AS a matter of fact, it was Janet's sense of propriety in public that was offended more than anything else. As for Claude, he was only less mortified by the affront to his vanity than by the haunting fear that Janet's rebuff came from genuine dislike.

No girl had ever given the brilliant, impetuous Claude Fontaine a glance of undisguised repugnance.

Janet spent the rest of the evening chiefly in conversation with Robert Lloyd and Mark Pryor. Meanwhile, Claude affected a complete indifference to her actions. He threw himself into the party with a mad abandon, and whipped up the conviviality with a riotous, headstrong wildness until everybody voted it the merriest evening in years. Amongst the other sex, he exploited to the utmost his patrician graces and masculine daring, and was so much the center of the occasion that the party might have been his rather than Janet's.
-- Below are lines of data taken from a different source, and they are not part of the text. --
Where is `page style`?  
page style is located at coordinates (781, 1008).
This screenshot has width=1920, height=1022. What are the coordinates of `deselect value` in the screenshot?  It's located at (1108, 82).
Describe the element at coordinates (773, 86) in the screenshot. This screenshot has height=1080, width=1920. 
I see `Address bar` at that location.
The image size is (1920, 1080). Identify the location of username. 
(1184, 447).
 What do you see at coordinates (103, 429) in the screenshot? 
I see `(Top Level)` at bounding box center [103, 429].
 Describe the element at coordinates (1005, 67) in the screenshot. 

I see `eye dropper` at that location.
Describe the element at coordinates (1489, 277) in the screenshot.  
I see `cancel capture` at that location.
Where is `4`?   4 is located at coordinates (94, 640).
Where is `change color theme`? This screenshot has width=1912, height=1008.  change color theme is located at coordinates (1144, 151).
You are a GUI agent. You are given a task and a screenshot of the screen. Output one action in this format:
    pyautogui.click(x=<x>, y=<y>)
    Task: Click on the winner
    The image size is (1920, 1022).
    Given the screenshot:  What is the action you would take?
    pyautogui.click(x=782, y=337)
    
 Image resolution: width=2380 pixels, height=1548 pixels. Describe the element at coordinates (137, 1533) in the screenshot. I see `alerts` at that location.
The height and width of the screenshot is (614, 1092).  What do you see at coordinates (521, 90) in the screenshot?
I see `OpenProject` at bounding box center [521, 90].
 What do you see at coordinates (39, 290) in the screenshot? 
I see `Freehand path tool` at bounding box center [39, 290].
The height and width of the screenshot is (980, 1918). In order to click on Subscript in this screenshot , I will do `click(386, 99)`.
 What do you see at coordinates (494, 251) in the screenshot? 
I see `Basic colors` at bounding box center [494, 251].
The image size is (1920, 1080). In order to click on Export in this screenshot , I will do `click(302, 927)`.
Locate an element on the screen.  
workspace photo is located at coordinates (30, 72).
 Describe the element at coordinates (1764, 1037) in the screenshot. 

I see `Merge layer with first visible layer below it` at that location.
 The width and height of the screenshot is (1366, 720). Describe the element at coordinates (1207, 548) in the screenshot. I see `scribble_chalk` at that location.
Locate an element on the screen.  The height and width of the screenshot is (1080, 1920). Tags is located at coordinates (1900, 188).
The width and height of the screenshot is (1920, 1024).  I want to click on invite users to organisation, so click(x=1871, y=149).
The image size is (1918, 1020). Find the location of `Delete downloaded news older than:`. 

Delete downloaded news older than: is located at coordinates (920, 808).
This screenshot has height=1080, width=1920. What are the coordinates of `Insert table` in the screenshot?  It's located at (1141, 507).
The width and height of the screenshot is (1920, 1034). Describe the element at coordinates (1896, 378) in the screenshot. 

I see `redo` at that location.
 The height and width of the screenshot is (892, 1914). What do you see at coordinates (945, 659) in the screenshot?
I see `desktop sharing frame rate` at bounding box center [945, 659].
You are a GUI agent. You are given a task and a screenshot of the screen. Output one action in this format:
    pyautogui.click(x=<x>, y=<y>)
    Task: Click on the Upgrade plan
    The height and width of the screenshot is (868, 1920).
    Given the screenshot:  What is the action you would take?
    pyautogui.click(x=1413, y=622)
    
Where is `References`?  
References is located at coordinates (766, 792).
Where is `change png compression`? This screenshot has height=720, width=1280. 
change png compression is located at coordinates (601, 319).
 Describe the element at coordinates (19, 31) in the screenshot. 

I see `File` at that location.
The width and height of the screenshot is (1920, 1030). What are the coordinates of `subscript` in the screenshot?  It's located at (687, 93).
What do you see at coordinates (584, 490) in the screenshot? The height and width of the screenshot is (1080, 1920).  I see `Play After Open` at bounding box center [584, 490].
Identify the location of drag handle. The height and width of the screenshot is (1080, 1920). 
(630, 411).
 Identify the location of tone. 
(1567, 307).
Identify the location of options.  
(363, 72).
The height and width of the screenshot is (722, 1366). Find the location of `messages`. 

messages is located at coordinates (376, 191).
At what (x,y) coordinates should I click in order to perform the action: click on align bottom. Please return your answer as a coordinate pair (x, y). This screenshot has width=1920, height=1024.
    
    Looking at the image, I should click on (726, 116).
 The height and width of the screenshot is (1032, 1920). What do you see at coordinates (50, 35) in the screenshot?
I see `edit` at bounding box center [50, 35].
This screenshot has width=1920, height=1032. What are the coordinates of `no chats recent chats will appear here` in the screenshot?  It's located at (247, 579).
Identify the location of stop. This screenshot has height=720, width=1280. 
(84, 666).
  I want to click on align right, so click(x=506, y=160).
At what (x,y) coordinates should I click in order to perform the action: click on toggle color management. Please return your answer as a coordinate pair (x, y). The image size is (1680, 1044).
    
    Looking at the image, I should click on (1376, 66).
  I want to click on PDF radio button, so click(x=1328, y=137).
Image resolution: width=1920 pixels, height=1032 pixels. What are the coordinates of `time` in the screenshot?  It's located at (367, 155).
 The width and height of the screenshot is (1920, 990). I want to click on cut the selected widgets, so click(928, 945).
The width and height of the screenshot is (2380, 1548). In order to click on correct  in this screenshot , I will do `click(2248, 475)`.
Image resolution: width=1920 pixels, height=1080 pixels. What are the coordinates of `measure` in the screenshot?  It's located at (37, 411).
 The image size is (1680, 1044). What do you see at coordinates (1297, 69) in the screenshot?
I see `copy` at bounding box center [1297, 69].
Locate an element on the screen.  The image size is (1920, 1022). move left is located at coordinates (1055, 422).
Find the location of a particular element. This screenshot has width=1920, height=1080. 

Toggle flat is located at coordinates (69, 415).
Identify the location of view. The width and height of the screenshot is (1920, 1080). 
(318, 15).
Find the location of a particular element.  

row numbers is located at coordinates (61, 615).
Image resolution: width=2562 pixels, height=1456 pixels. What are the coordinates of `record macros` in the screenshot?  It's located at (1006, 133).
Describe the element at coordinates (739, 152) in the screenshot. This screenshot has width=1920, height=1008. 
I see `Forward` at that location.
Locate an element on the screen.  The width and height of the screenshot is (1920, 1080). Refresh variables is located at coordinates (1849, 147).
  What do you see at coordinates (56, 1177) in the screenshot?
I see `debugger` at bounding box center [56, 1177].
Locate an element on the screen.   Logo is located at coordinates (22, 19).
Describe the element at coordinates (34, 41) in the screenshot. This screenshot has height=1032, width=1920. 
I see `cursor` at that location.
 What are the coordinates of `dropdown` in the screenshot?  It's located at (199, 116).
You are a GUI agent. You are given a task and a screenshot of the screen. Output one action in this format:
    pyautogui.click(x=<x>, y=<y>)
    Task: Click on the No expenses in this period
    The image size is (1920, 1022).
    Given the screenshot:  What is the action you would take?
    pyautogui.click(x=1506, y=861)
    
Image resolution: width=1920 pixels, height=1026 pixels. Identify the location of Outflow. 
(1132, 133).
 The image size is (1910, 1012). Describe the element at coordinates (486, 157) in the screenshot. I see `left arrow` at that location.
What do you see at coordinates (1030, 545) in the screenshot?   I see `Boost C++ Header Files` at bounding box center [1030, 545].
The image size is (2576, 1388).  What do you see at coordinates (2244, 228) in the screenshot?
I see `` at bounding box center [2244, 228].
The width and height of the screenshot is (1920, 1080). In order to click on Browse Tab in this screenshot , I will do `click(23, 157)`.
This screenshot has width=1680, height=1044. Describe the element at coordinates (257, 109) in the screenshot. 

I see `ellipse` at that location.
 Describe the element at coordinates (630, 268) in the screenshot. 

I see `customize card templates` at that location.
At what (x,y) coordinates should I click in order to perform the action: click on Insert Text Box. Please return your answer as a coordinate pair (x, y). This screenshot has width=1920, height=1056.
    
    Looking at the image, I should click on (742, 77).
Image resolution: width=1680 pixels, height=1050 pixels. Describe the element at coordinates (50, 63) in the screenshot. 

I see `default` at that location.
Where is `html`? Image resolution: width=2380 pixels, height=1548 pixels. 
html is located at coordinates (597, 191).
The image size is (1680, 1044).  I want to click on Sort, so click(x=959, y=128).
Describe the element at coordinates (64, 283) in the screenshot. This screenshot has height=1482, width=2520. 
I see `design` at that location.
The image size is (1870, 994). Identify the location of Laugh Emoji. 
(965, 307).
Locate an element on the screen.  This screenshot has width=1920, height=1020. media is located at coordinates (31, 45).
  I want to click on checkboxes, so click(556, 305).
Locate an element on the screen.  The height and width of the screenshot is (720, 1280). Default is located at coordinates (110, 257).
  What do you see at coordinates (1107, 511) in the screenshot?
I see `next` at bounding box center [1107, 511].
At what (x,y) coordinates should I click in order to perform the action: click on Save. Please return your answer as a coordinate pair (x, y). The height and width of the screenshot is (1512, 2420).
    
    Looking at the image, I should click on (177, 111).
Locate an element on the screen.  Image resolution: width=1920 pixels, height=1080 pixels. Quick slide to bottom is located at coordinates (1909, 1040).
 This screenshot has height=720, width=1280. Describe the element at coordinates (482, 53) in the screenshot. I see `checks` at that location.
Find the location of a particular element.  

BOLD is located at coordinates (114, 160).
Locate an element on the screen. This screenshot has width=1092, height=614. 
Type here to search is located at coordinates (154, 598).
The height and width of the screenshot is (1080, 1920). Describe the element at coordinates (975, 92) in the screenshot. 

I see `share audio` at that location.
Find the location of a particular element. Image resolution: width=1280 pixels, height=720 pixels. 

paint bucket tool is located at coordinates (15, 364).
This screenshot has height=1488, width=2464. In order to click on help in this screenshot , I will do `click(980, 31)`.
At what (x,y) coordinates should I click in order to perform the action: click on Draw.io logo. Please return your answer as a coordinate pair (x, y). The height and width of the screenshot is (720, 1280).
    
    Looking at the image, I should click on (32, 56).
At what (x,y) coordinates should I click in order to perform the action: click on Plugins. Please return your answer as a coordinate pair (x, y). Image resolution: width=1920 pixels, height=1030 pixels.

The women thought him magnificent, graceful, cruel—in a word, irresistible; the men laughed at his impudence, and envied or admired his readiness, effrontery and ease.

And yet, as he showed his fine points triumphantly now to this adoring girl and now to that, his voice vibrated towards Janet.

Janet took it all in, and continued talking to Robert with undisturbed satisfaction. She saw Claude pass recklessly from one favorite to another, and guessed easily that none of these was his real aim.

When the party broke up, Claude induced Janet to listen to him alone for a moment. He was suddenly all contrition. To his whispered plea for forgiveness, she said, in a not unkindly tone:

"Forgiveness for what? For advertising your emotions?"

"For the kiss," he said, his voice full of sensuous charm. And he added, on a more audacious note: "I wish I could take it back."

"Oh, do you? You'd better begin with the publicity."